Problem description
Retype the data that follows, keeping every character the same.

Data extract
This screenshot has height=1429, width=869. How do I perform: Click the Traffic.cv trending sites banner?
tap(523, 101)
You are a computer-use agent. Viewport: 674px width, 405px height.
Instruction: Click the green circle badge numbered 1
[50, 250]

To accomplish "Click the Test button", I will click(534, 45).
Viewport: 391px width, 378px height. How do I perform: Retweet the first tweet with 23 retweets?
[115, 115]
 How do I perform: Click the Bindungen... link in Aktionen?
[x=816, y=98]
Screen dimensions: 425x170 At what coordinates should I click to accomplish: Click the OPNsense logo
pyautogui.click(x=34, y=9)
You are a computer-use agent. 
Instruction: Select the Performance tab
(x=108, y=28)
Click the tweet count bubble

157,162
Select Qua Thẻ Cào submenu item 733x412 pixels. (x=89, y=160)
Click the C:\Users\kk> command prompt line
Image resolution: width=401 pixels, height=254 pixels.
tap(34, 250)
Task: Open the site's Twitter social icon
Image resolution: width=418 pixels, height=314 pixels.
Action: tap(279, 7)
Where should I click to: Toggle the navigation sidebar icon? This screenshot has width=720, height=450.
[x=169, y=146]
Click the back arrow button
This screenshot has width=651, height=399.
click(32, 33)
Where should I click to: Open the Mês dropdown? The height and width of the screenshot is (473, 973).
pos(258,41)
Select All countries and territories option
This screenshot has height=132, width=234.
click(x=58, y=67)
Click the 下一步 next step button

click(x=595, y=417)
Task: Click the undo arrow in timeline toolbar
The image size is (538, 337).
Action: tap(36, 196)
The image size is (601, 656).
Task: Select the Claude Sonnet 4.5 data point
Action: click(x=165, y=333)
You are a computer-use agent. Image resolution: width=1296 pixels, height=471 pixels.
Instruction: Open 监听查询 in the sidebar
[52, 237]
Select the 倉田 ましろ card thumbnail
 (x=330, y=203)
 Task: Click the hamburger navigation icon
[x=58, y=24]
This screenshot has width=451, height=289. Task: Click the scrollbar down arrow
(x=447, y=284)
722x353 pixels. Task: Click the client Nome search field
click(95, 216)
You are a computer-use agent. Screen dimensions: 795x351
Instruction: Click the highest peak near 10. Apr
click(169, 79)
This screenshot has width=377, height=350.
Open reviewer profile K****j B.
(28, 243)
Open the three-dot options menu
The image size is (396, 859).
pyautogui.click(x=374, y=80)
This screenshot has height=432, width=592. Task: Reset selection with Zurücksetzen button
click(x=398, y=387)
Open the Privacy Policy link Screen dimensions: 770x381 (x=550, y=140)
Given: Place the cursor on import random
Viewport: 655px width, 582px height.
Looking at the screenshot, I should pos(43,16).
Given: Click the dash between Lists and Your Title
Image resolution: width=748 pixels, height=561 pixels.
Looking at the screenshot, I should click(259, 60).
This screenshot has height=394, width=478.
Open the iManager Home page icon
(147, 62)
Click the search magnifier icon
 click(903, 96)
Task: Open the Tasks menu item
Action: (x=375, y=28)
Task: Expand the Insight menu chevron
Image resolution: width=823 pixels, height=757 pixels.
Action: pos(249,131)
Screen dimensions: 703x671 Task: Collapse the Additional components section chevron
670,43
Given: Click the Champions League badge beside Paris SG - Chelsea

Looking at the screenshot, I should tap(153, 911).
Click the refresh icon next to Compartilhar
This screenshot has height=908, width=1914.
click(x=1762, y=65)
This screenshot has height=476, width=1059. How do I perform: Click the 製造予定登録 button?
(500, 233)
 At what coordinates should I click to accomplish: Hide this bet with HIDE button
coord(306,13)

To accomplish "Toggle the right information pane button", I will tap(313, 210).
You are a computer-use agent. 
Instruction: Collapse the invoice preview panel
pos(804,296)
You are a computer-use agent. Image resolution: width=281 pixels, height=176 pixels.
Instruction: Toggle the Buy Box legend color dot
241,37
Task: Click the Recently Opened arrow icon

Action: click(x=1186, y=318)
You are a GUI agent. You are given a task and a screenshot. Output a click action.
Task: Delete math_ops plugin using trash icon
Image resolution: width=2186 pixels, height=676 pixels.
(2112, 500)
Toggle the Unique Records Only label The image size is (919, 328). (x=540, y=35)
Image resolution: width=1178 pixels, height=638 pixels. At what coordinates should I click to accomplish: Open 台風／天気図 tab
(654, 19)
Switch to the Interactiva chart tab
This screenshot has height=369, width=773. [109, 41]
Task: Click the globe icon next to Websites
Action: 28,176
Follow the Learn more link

Your response
This screenshot has height=1429, width=869. How do I perform: Click the Traffic.cv trending sites banner?
tap(523, 101)
You are a computer-use agent. Viewport: 674px width, 405px height.
Instruction: Click the green circle badge numbered 1
[50, 250]

To accomplish "Click the Test button", I will click(534, 45).
Viewport: 391px width, 378px height. How do I perform: Retweet the first tweet with 23 retweets?
[115, 115]
 How do I perform: Click the Bindungen... link in Aktionen?
[x=816, y=98]
Screen dimensions: 425x170 At what coordinates should I click to accomplish: Click the OPNsense logo
pyautogui.click(x=34, y=9)
You are a computer-use agent. 
Instruction: Select the Performance tab
(x=108, y=28)
Click the tweet count bubble

157,162
Select Qua Thẻ Cào submenu item 733x412 pixels. (x=89, y=160)
Click the C:\Users\kk> command prompt line
Image resolution: width=401 pixels, height=254 pixels.
tap(34, 250)
Task: Open the site's Twitter social icon
Image resolution: width=418 pixels, height=314 pixels.
Action: tap(279, 7)
Where should I click to: Toggle the navigation sidebar icon? This screenshot has width=720, height=450.
[x=169, y=146]
Click the back arrow button
This screenshot has width=651, height=399.
click(32, 33)
Where should I click to: Open the Mês dropdown? The height and width of the screenshot is (473, 973).
pos(258,41)
Select All countries and territories option
This screenshot has height=132, width=234.
click(x=58, y=67)
Click the 下一步 next step button

click(x=595, y=417)
Task: Click the undo arrow in timeline toolbar
The image size is (538, 337).
Action: tap(36, 196)
The image size is (601, 656).
Task: Select the Claude Sonnet 4.5 data point
Action: click(x=165, y=333)
You are a computer-use agent. Image resolution: width=1296 pixels, height=471 pixels.
Instruction: Open 监听查询 in the sidebar
[52, 237]
Select the 倉田 ましろ card thumbnail
 (x=330, y=203)
 Task: Click the hamburger navigation icon
[x=58, y=24]
This screenshot has width=451, height=289. Task: Click the scrollbar down arrow
(x=447, y=284)
722x353 pixels. Task: Click the client Nome search field
click(95, 216)
You are a computer-use agent. Screen dimensions: 795x351
Instruction: Click the highest peak near 10. Apr
click(169, 79)
This screenshot has width=377, height=350.
Open reviewer profile K****j B.
(28, 243)
Open the three-dot options menu
The image size is (396, 859).
pyautogui.click(x=374, y=80)
This screenshot has height=432, width=592. Task: Reset selection with Zurücksetzen button
click(x=398, y=387)
Open the Privacy Policy link Screen dimensions: 770x381 (x=550, y=140)
Given: Place the cursor on import random
Viewport: 655px width, 582px height.
Looking at the screenshot, I should pos(43,16).
Given: Click the dash between Lists and Your Title
Image resolution: width=748 pixels, height=561 pixels.
Looking at the screenshot, I should click(259, 60).
This screenshot has height=394, width=478.
Open the iManager Home page icon
(147, 62)
Click the search magnifier icon
 click(903, 96)
Task: Open the Tasks menu item
Action: (x=375, y=28)
Task: Expand the Insight menu chevron
Image resolution: width=823 pixels, height=757 pixels.
Action: pos(249,131)
Screen dimensions: 703x671 Task: Collapse the Additional components section chevron
670,43
Given: Click the Champions League badge beside Paris SG - Chelsea

Looking at the screenshot, I should tap(153, 911).
Click the refresh icon next to Compartilhar
This screenshot has height=908, width=1914.
click(x=1762, y=65)
This screenshot has height=476, width=1059. How do I perform: Click the 製造予定登録 button?
(500, 233)
 At what coordinates should I click to accomplish: Hide this bet with HIDE button
coord(306,13)

To accomplish "Toggle the right information pane button", I will tap(313, 210).
You are a computer-use agent. 
Instruction: Collapse the invoice preview panel
pos(804,296)
You are a computer-use agent. Image resolution: width=281 pixels, height=176 pixels.
Instruction: Toggle the Buy Box legend color dot
241,37
Task: Click the Recently Opened arrow icon

Action: click(x=1186, y=318)
You are a GUI agent. You are given a task and a screenshot. Output a click action.
Task: Delete math_ops plugin using trash icon
Image resolution: width=2186 pixels, height=676 pixels.
(2112, 500)
Toggle the Unique Records Only label The image size is (919, 328). (x=540, y=35)
Image resolution: width=1178 pixels, height=638 pixels. At what coordinates should I click to accomplish: Open 台風／天気図 tab
(654, 19)
Switch to the Interactiva chart tab
This screenshot has height=369, width=773. [109, 41]
Task: Click the globe icon next to Websites
Action: 28,176
Follow the Learn more link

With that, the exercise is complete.